# Free Spectral Range in wavelength

1. Jan 28, 2012

### Niles

1. The problem statement, all variables and given/known data
Hi

The FSR of a laser with length L is given by Δv = c/2L. If I want to find what Δv is in wavelength, then how do I do this? Obviously I need c=vλ, from which we know that Δv/v = Δλ/λ. But the last equation I can't apply to this case, since it refers to errors around some λ/v.

Best,
Niles.

2. Jan 28, 2012

### SammyS

Staff Emeritus
Errors?

What errors are you referring to?

3. Jan 28, 2012

### Niles

For example if I have a signal at λ with some width Δλ, then I can find the corresponding width Δv in frequency. But you say that it is applicable? Say that FSR = 3GHz, how would I use Δv/v = Δλ/λ to find Δλ?

4. Jan 28, 2012

### SammyS

Staff Emeritus
You would need to know either λ or ν .

5. Jan 28, 2012

### Niles

So you are telling me that the FSR in wavelength-space is not constant? I don't understand how that can be possible. When I say a cavity has a FSR of e.g. 300 MHz, it means the cavity modes are spaced by 300 MHz regardless of the frequency of the modes. So the spacing between mode m and m+1 is 300 MHz.

Now say I want to find the spacing between mode m and m+1 in wavelength. What do I do? Say I know that m is at X GHz and m+1 at Y GHz.

6. Jan 28, 2012

### SammyS

Staff Emeritus
If $\displaystyle\frac{\Delta\nu}{\nu}$ is relatively small (and this implies that m is relatively large.), then $\displaystyle\frac{\Delta\nu}{\nu}\approx\frac{ \Delta\lambda}{\lambda}\,.$ And in this case the wavelengths of successive modes are separated by a nearly constant amount.

Take your example of a cavity with FSR (Free Spectral Range) = 300 MHz:
For m = 1, 2, 3, 4; the frequencies are 300, 600, 900, and 1200 MHz, respectively. I.e. they're multiples of 1, 2, 3, 4 time the fundamental cavity frequency. However, the wavelength of the fundamental is 0.9993 meters ≈ 1 m . The wavelengths for m = 1, 2, 3, 4; are 1 m, 0.5 m, 0.3333 m, 0.250 m . These are nowhere near being equally spaced.
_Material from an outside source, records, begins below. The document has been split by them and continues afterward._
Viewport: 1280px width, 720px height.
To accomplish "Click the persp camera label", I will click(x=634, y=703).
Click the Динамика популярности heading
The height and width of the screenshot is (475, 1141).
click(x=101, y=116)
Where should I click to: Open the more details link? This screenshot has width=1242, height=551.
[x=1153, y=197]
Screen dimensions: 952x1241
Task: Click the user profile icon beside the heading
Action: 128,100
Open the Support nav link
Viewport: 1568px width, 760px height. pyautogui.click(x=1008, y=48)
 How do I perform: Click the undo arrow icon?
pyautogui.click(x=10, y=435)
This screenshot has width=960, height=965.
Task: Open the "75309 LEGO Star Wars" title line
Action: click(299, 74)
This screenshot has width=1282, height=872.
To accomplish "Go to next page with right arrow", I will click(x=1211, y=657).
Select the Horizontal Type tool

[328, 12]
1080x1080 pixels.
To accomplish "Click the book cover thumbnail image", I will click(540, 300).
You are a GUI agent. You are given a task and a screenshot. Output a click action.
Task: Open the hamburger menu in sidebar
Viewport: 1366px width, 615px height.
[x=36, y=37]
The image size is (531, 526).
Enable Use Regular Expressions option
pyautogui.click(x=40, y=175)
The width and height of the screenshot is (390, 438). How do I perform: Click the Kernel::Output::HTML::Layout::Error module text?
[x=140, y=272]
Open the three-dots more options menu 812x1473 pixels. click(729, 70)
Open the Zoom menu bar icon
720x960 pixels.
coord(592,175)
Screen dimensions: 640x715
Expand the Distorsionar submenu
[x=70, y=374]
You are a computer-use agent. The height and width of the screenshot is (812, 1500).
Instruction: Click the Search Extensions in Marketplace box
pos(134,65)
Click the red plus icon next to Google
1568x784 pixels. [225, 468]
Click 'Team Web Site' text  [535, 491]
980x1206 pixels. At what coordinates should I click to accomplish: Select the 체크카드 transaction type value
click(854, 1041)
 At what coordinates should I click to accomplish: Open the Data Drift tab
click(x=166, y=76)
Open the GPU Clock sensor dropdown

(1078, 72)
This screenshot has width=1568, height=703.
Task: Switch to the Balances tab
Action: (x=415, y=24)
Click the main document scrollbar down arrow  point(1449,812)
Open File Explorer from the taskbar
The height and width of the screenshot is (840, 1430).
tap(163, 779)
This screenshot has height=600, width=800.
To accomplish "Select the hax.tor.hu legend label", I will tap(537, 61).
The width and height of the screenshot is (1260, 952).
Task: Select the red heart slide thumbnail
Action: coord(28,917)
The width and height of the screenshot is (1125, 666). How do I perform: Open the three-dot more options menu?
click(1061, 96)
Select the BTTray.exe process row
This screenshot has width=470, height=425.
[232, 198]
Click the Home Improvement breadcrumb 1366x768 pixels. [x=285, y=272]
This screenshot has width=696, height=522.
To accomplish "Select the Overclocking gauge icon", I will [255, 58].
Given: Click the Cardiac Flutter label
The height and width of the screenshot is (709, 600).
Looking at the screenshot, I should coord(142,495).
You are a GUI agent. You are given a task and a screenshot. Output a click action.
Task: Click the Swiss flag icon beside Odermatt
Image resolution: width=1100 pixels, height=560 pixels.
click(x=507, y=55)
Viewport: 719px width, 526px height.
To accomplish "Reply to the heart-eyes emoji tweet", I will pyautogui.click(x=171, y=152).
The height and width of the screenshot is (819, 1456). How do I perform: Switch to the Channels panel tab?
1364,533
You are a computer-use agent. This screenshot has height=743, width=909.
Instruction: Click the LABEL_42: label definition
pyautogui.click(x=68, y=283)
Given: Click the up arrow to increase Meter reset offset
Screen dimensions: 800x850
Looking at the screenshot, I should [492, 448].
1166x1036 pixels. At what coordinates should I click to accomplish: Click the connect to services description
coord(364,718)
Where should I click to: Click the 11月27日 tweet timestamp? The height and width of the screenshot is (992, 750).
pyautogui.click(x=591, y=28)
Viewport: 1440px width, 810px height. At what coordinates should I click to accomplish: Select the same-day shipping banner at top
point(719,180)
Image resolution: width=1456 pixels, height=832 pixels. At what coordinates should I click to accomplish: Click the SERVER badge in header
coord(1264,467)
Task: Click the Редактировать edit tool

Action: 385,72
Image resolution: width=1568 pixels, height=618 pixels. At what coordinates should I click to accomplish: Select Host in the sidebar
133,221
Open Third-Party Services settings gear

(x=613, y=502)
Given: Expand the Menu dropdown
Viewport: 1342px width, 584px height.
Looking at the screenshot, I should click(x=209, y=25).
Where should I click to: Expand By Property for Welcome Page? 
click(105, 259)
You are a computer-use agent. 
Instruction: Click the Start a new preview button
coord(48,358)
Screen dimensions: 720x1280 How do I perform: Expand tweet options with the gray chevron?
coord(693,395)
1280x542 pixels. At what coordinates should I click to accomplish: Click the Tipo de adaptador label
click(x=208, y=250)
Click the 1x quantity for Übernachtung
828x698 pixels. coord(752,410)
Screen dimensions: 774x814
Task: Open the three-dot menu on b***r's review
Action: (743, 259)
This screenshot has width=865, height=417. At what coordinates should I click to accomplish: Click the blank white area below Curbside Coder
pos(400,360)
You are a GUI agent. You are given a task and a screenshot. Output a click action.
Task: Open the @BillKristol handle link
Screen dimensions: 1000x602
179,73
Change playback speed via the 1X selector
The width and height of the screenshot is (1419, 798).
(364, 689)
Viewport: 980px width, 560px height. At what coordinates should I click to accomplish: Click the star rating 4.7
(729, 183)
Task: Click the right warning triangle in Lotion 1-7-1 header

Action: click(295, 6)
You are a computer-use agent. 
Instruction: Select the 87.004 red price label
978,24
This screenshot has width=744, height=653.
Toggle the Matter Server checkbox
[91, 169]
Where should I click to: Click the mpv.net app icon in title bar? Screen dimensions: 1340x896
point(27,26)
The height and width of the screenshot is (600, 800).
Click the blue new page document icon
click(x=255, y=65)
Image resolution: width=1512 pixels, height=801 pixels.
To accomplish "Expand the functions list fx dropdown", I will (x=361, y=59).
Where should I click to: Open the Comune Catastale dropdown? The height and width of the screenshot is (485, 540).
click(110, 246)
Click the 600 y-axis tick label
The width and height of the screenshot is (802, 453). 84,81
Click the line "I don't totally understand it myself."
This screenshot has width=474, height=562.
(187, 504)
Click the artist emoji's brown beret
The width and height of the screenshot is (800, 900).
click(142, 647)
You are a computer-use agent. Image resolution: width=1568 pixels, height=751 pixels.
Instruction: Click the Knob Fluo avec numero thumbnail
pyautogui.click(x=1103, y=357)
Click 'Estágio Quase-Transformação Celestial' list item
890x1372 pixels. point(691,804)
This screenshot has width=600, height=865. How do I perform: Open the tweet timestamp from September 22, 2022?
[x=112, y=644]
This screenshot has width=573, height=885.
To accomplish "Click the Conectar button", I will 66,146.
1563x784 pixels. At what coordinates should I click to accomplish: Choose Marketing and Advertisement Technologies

However, consider m = 998, 999, 1000, 1001, 1002; The wavelengths for these modes are 1.0013 mm, 1.0003 mm, 0.9993 mm, 0,9983 mm, and 0.9973 mm. Looking at the difference in wavelength from one mode to the next we find 1.0023×10-3 mm, 1.0003×10-3 mm, 0.9983×10-3 mm, 0.99631×10-3 mm.
The spacing changes by about 0.2% per mode when m is near 1000.

7. Jan 28, 2012

### Niles

Thanks for that, now it is a little more clear. Can I ask how one derives Δv/v = Δλ/λ? As far as I can see from your post, it is only an approximation?

OK, so now I am looking at wavelengths around 1000nm, and I want to find the mode spacing here. The FSR is still 300MHz. So I use Δv/v = Δλ/λ, and we get λ2Δv/c = Δλ. The LHS is

(1000 nm)2 * 300 MHz/c

So this is the FSR in wavelength around 1000nm?

Best,
Niles.